I received MA degree in Psychology from the University of Helsinki in 2020 (minor in computer science) and have also BA degree in music pedagogy. My general research interests combine neuropsychology, cognitive neuroscience, and music. Forming the basis for my doctoral research, my master’s thesis examined the relationships between computational musical features and music-evoked autobiographical memories and emotions. Continuing from that, my doctoral thesis will focus on music-evoked autobiographical memories and emotions in Alzheimer’s disease and healthy ageing. Currently I am also working in Kuntoutussäätiö (The Rehabilitation Foundation) as a psychologist researcher.
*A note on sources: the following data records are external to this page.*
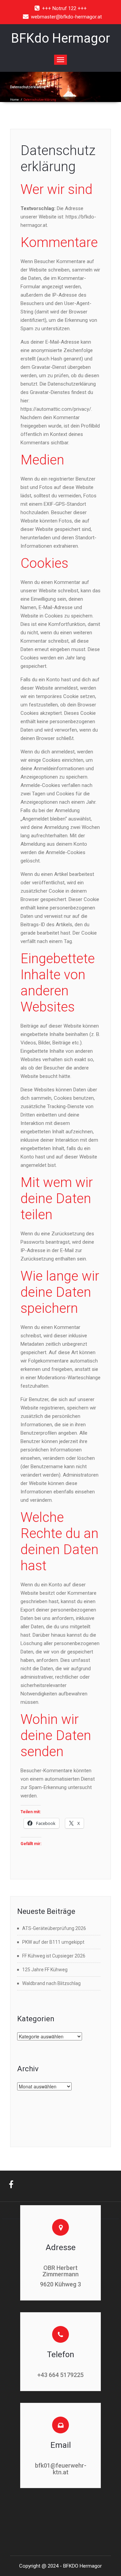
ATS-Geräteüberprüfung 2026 (54, 1928)
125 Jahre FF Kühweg (45, 1969)
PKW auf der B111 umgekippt (53, 1942)
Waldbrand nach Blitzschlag (51, 1983)
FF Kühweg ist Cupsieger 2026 (53, 1956)
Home (14, 99)
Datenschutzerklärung (58, 159)
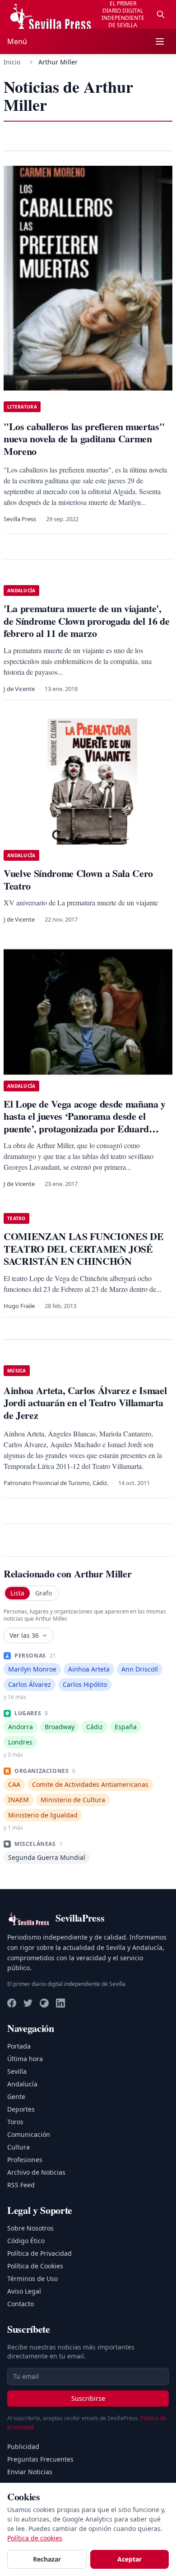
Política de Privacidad (39, 2253)
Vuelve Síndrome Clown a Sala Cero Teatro (78, 879)
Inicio (12, 62)
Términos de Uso (32, 2278)
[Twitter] (27, 2003)
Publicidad (23, 2446)
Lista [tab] (17, 1593)
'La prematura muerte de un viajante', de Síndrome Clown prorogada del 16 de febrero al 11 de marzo (87, 621)
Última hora (25, 2058)
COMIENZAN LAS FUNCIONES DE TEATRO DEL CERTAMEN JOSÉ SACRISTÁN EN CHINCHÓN (83, 1248)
I am a professional physiotherapist, psychotherapist and music therapist. I received my licentiate degree in music therapy from the Department of Music of University of Jyväskylä in 2008. In my licentiate thesis, I explored the experiences of nurses participating in action research where favourite music listening was implemented in patients recovering from stroke. Currently, I work as a music therapist at the neurological and psychogeriatric wards of the Espoo hospital. In my work, I actively utilize the results obtained from clinical studies of music and I have seen that the diverse opportunities afforded by music therapy and other art-based interventions can really broaden the traditional rehabilitation practices of neurological patients and be beneficial for recovery. In MART, I have been actively involved in the development and implementation of neurological music therapy interventions in stroke and brain injury rehabilitation and in dementia care in multiple research projects. The latest of these is a choir singing intervention for aphasic persons and their family caregivers, in which I also use a group-level adaptation of melodic intonation therapy to facilitate speech. I am very interested in adopting evidence-based music therapy methods to clinical work and, more broadly, in psychological well-being and in training care staff to utilize music in their work.
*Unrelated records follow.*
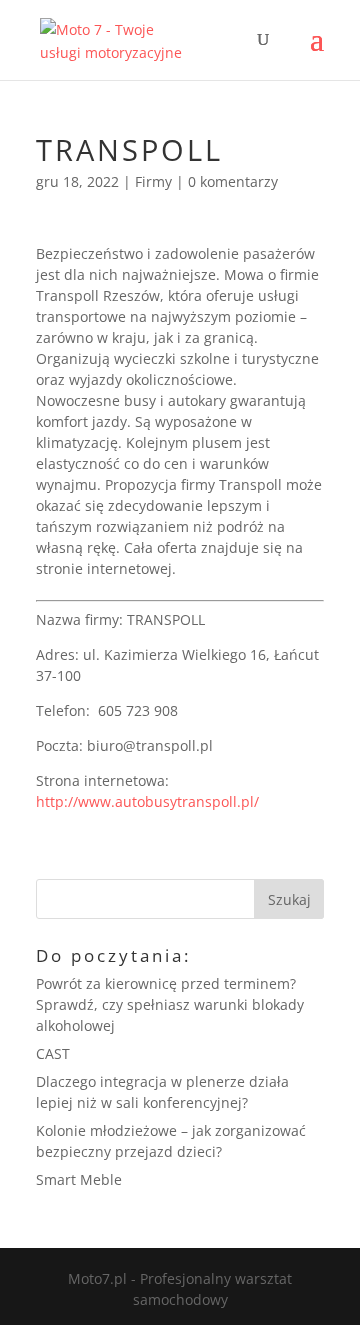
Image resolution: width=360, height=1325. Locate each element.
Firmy (153, 181)
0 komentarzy (233, 181)
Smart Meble (79, 1179)
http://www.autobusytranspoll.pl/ (147, 801)
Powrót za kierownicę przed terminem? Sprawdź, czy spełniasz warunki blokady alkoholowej (170, 1004)
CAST (53, 1053)
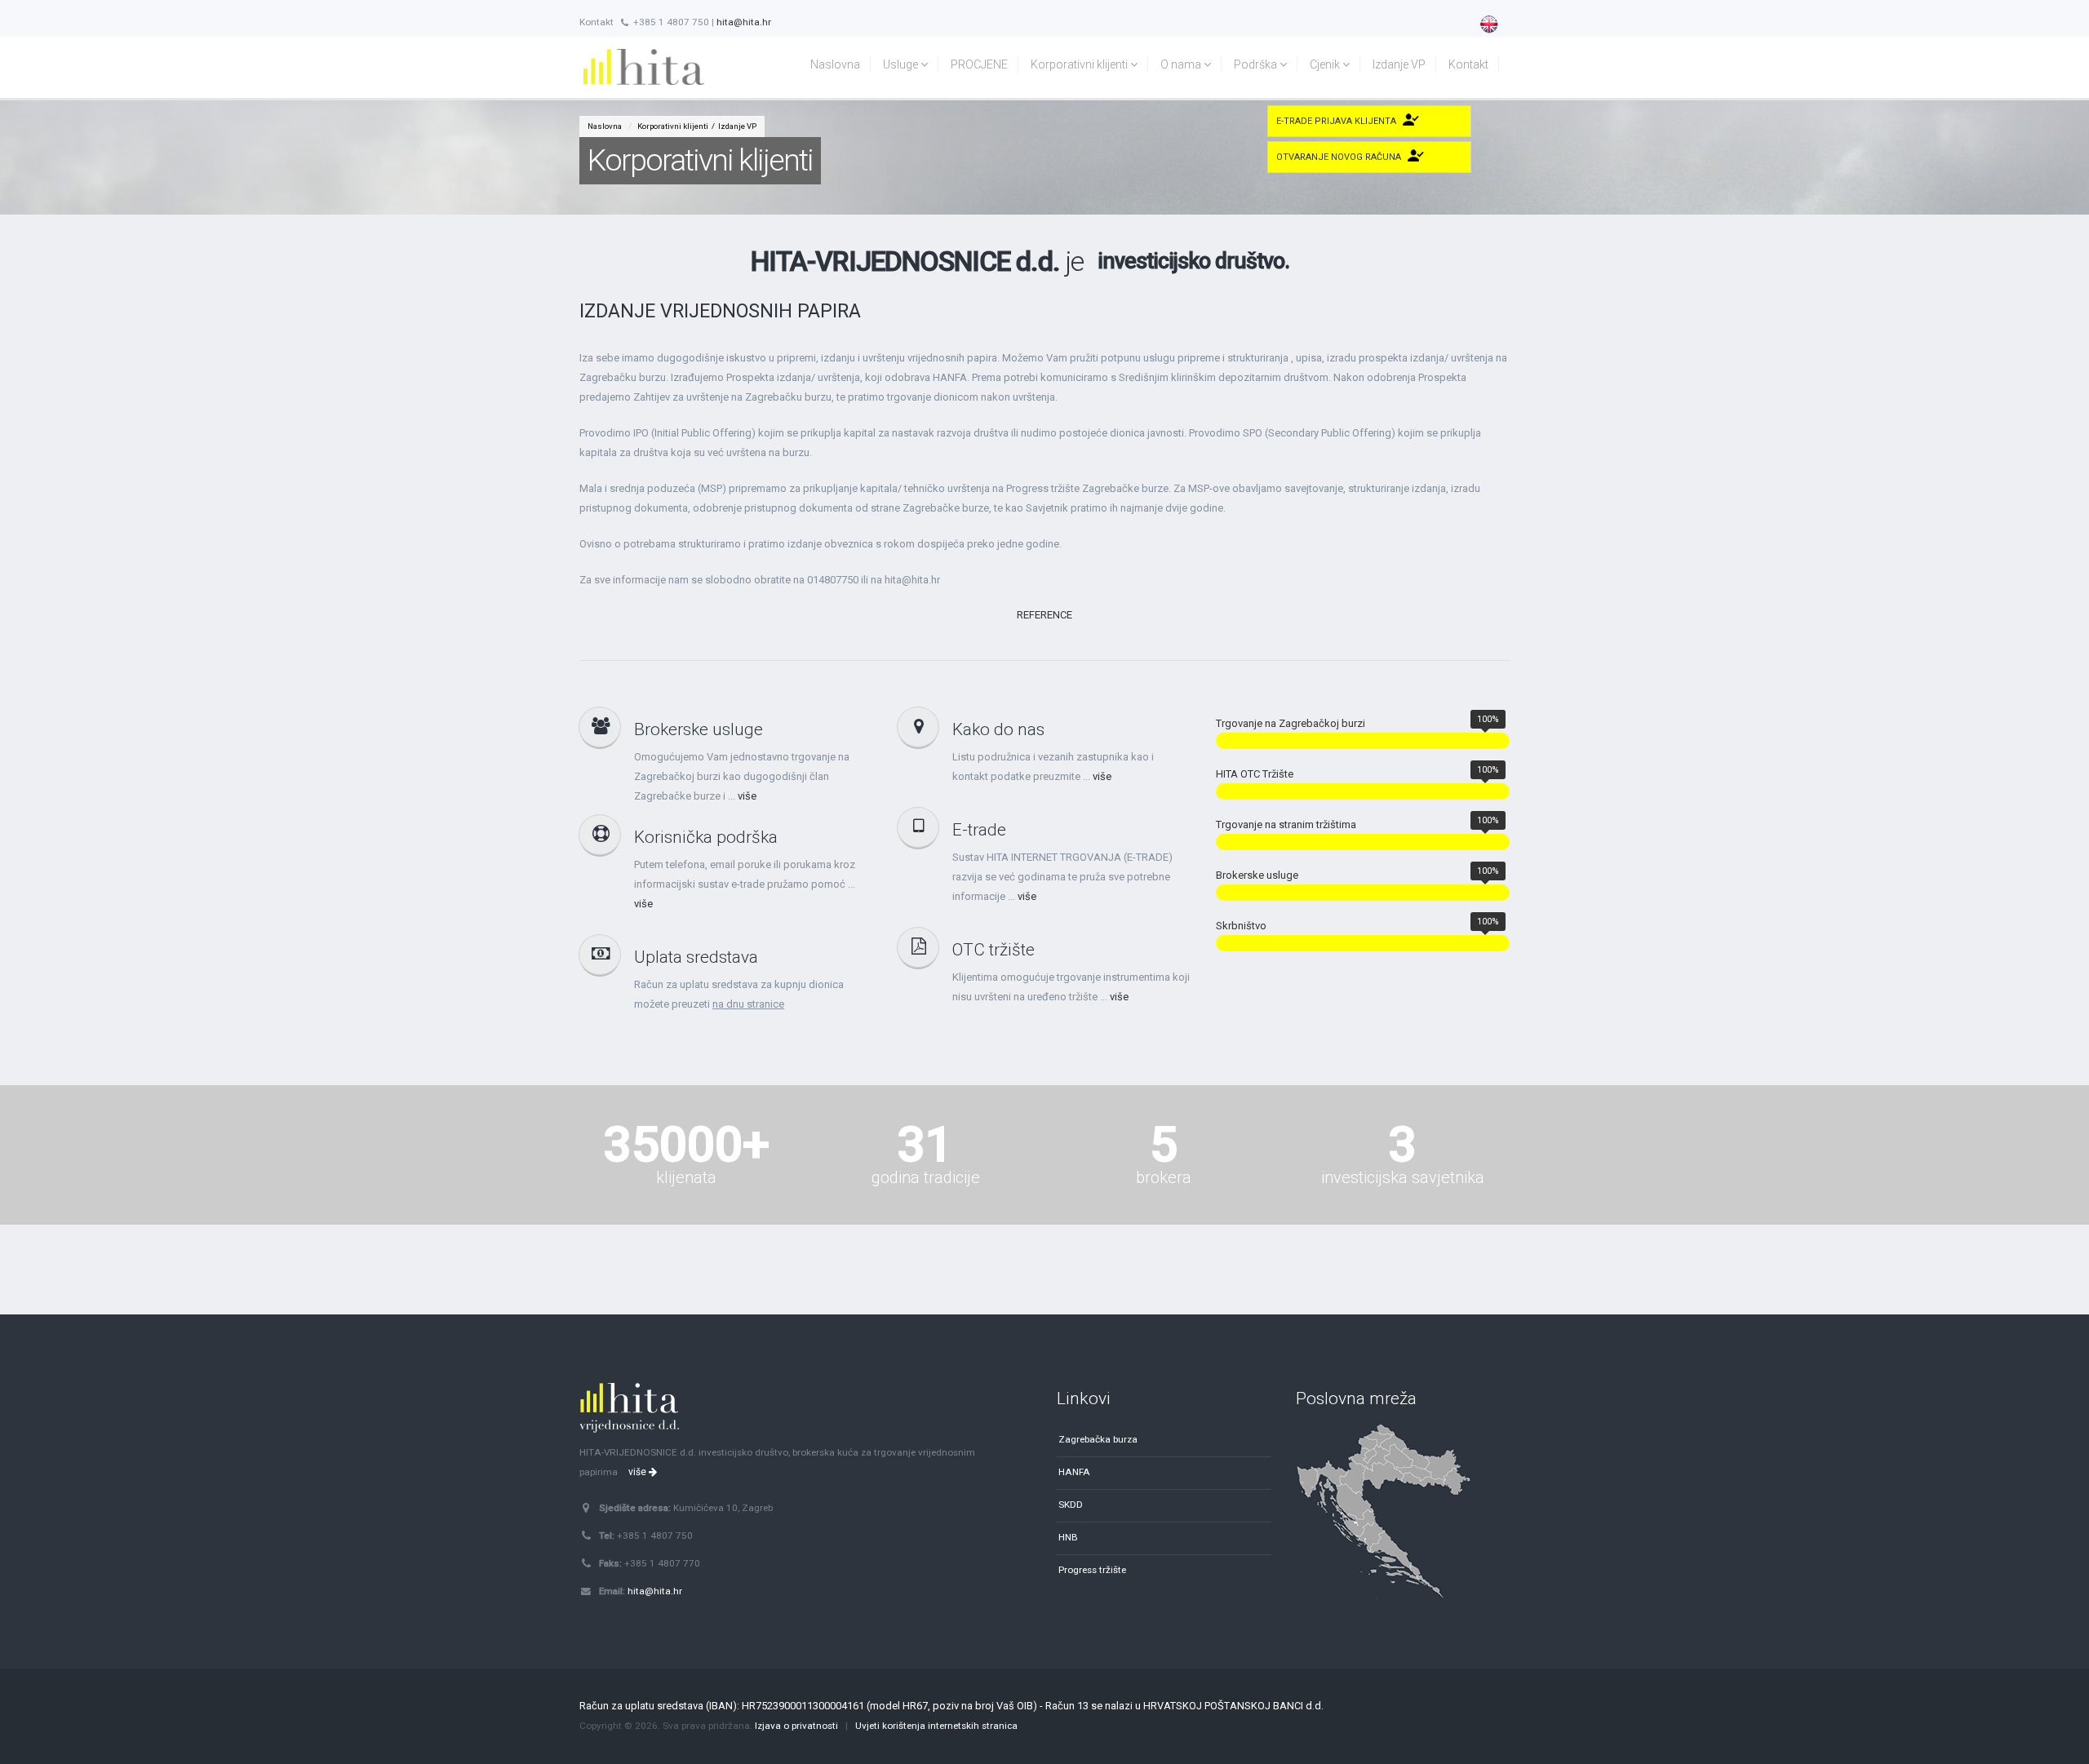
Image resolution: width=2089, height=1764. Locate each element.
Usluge (901, 64)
I am a choir conductor and singing teacher. I completed a Master’s degree in music at the Department of Music Education of Sibelius Academy in 2006. I continually educate myself further on rhythmic and classical choir conducting e.g. at the Sibelius Academy. As a choir conductor, I work with many types of choirs, ranging from all-round senior choirs to choirs that specialize in groovy rhythmic music and in classical chamber choir music. At MART, since 2017 my work has focused on developing a choir singing intervention for aphasic persons and their family caregivers and implementing the choir sessions as a choir conductor, as part of a research project. I also help the team in making song and music stimuli used in experimental paradigms. As a singing teacher, I am very interested in the potential of singing in aphasia, especially as a tool to strengthen breathing and voice intensity and help in word finding. In choir singing, also group dynamics, interaction and doing together play a key role in helping aphasic persons find joy and courage, motivation and new forms of communication.